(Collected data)
========================================
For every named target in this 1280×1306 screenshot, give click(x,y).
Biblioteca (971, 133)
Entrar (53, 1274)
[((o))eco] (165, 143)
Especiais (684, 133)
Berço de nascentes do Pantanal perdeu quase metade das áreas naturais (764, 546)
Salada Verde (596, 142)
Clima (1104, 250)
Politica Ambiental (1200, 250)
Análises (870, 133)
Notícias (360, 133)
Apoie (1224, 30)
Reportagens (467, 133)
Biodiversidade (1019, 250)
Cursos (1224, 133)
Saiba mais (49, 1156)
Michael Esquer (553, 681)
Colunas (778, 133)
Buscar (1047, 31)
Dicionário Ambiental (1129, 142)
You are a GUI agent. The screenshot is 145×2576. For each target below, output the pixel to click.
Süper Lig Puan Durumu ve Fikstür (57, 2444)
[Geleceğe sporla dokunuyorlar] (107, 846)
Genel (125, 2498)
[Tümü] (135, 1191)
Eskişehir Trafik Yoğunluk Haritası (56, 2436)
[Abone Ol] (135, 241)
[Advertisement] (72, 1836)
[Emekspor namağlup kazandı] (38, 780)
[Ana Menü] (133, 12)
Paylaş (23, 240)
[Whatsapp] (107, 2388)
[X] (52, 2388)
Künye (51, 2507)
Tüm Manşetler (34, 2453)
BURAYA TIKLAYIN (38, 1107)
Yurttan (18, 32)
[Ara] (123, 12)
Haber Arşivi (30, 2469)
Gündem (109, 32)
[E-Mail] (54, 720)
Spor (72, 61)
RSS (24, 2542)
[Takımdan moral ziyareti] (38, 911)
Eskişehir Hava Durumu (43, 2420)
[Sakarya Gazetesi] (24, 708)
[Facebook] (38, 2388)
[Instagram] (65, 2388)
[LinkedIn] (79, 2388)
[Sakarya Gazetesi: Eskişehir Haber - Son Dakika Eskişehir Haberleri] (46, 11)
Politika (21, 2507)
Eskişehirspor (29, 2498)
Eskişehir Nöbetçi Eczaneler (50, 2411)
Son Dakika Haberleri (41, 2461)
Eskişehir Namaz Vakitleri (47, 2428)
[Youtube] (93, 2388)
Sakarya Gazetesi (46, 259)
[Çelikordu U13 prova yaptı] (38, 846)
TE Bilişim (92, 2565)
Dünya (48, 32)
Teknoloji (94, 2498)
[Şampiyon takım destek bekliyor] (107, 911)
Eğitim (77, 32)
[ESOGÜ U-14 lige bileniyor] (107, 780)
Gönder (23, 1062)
========================================
▶ [Action item] Copy range, inclusive: the line holding "Paylaş (23, 240)" to the line holding "Son Dakika Haberleri (41, 2461)". Reproduce exactly those lines of the records above and no others.

▶ [Exercise result]
Paylaş (23, 240)
[Whatsapp] (107, 2388)
[X] (52, 2388)
Künye (51, 2507)
Tüm Manşetler (34, 2453)
BURAYA TIKLAYIN (38, 1107)
Yurttan (18, 32)
[Ara] (123, 12)
Haber Arşivi (30, 2469)
Gündem (109, 32)
[E-Mail] (54, 720)
Spor (72, 61)
RSS (24, 2542)
[Takımdan moral ziyareti] (38, 911)
Eskişehir Hava Durumu (43, 2420)
[Sakarya Gazetesi] (24, 708)
[Facebook] (38, 2388)
[Instagram] (65, 2388)
[LinkedIn] (79, 2388)
[Sakarya Gazetesi: Eskişehir Haber - Son Dakika Eskişehir Haberleri] (46, 11)
Politika (21, 2507)
Eskişehirspor (29, 2498)
Eskişehir Nöbetçi Eczaneler (50, 2411)
Son Dakika Haberleri (41, 2461)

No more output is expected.